Additional affiliate members include:
- Asian & Pacific Islander American Scholarship Fund | APIASF
- Asian American Psychological Association | AAPA
- Asian Pacific American Institute for Congressional Studies | APAICS
- Center for Asian American Media | CAAM
- Center for Asian Pacific American Women | CAPAW
- Leadership Education for Asian Pacifics | LEAP
- National Association of Asian American Professionals | NAAAP
- National Federation of Filipino American Associations | NaFFAA
- National Japanese American Memorial Foundation | NJAMF

==History==
The 1990s saw significant growth in the number and size of Asian-Pacific American (APA) organizations. Nevertheless, many of these organizations spoke for only a segment of the broader community. The push to create an organization gained additional impetus after the 1996 United States campaign finance controversy, in which Asian-Pacific Americans played a significant role. At the July 1996 Organization of Chinese Americans convention in Chicago, Illinois, the leaders of several APA organizations agreed that there was a need for an advocacy coalition which would bring together APA organizations on the local, state, regional and national levels. Former U.S. Representative Norman Mineta assisted the group in convening a series of meetings to discuss the new organization's mission and functions.

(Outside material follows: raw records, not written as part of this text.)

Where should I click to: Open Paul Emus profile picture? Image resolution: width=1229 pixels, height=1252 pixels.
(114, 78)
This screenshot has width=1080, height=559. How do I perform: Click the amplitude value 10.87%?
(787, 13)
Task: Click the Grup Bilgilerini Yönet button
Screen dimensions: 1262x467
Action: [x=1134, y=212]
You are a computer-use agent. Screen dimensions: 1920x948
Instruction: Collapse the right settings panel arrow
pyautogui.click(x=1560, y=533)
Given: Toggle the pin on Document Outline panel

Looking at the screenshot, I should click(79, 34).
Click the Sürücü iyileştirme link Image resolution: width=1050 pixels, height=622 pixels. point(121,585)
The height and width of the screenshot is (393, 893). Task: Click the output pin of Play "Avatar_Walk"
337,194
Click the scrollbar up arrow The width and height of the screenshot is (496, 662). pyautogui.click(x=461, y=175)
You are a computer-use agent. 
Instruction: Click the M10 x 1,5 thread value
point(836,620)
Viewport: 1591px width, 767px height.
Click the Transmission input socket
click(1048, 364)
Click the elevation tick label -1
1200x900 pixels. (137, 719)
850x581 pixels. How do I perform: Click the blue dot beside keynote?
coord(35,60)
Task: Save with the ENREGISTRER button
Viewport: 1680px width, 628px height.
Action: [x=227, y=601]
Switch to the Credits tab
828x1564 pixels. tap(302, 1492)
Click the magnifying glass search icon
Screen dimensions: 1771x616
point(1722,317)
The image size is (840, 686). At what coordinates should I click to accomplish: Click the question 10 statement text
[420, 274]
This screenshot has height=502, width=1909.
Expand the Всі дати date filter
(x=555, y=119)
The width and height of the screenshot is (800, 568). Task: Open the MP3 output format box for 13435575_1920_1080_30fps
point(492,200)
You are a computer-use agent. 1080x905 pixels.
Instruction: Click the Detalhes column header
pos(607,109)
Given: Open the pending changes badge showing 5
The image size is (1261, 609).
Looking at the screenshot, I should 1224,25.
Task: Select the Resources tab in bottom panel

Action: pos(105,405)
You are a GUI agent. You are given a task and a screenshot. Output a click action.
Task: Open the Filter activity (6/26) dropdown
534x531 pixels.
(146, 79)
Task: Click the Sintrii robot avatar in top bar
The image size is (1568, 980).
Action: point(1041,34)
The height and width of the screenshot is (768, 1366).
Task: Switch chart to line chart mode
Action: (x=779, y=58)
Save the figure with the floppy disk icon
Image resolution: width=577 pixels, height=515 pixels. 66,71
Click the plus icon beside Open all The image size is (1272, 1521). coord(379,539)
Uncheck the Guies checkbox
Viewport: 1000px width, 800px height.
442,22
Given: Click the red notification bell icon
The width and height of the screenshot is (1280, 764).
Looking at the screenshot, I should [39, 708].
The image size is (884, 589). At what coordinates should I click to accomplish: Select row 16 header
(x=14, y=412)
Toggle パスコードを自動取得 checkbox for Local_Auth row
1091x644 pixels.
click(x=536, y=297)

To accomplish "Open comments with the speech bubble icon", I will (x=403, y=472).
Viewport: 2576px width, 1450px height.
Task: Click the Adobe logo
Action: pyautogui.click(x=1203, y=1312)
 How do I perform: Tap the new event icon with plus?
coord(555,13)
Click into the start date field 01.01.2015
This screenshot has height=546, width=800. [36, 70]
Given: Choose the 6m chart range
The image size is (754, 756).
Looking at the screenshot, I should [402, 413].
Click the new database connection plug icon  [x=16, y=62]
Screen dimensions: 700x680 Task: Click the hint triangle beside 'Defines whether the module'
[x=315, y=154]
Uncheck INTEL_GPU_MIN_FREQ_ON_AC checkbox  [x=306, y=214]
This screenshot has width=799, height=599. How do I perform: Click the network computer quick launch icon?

NCAPA was formally constituted in 1997. Daphne Kwok of the Organization of Chinese Americans was elected the organization's first chairperson.

NCAPA has been primarily active in politics. In 2000, the group strongly criticized Senator John McCain for using the "gooks" to describe his North Vietnamese prison guards. Four years later, NCAPA took a more proactive role by issuing a first-of-its-kind political platform addressing APA issues, and asking presidential candidates to adopt the platform as their own.

In 2007, after the Virginia Tech massacre, NCAPA worked to counteract discrimination against Asian-Pacific Americans and negative images of APAs in the national media.

On May 8, 2013, members of the coalition met with President Obama and senior staff to discuss topics of immigration, health care, and civil rights. Much of the conversation centered on the comprehensive immigration reform starting to make its way through Congress. In particular, the AAPI leaders zeroed on family reunification measures that are critical to immigrant communities. Participants included Asian American leaders from APALA, APIAHF, CNHA, NCAPACD, OCA, AAPCHO, NCAPA, SAALT, APAICS, AAJC, JACL, SEARAC, NAPAWF, and NAKASEC.